**EXERCISE DETAILS:**
Rewrite the records starting at the line containing "Find the location" and ending at the line containing "series-label-norway: Norway is", replacing "Find" with "Locate" and leaving everything else unchanged. Omit the pictures.

**EXERCISE MATERIAL:**
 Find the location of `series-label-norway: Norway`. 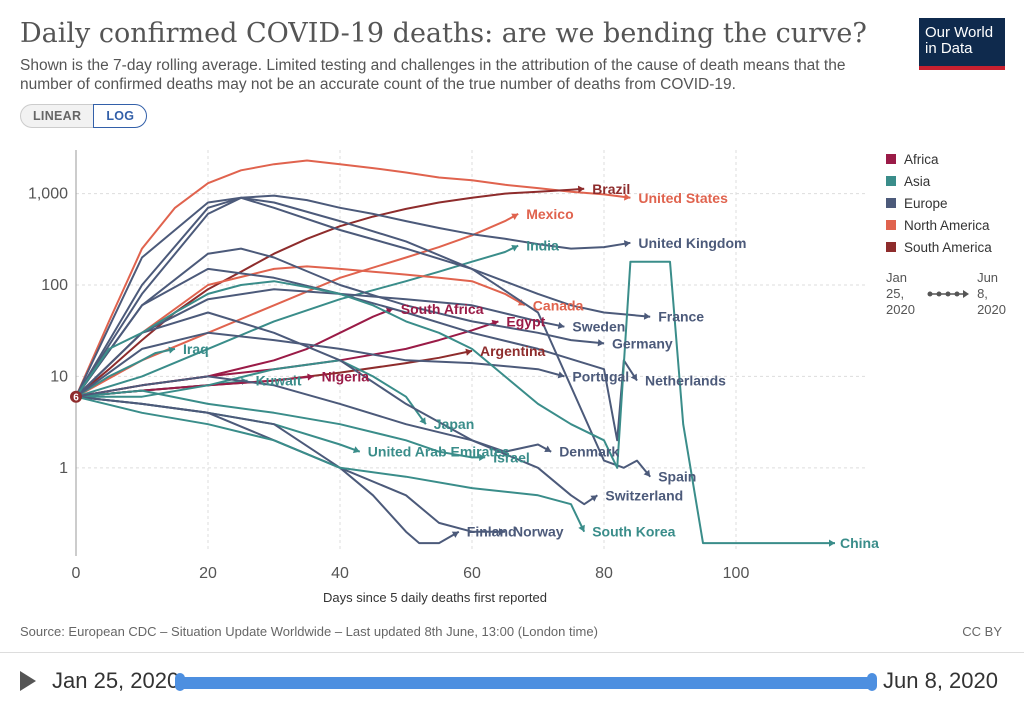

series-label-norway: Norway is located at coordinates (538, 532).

==

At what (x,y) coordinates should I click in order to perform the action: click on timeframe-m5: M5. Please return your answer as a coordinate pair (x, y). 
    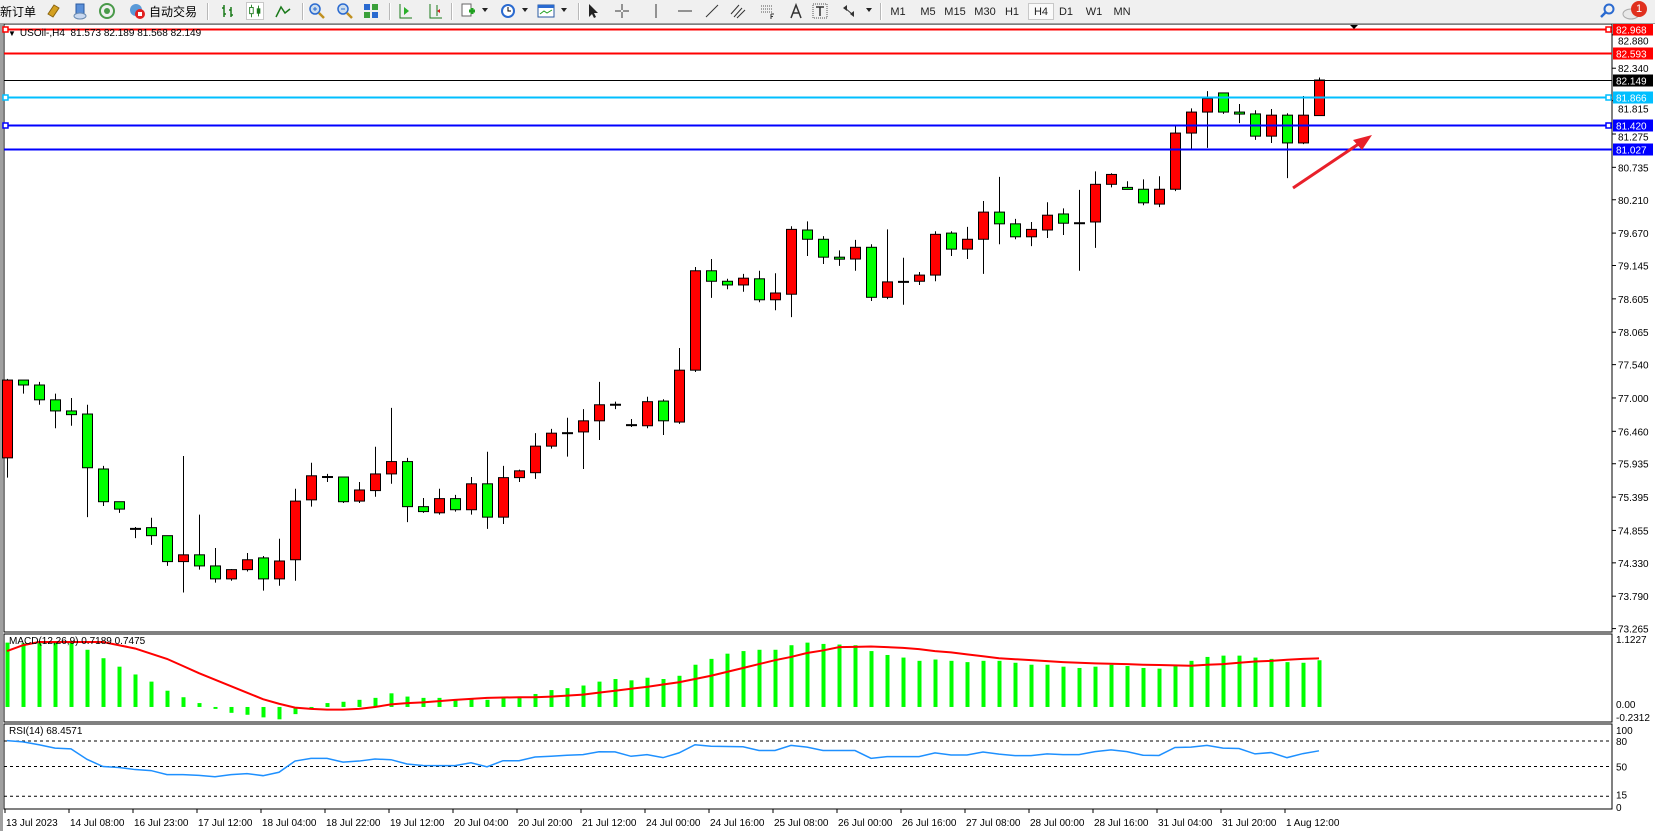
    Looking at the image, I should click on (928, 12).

--

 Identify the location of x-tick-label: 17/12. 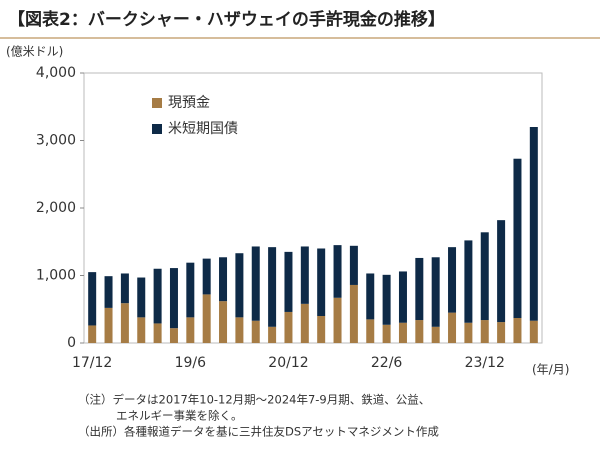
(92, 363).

**OUTPUT OF THE TASK:**
 Locate the location of `series-label-norway: Norway`. 

series-label-norway: Norway is located at coordinates (538, 532).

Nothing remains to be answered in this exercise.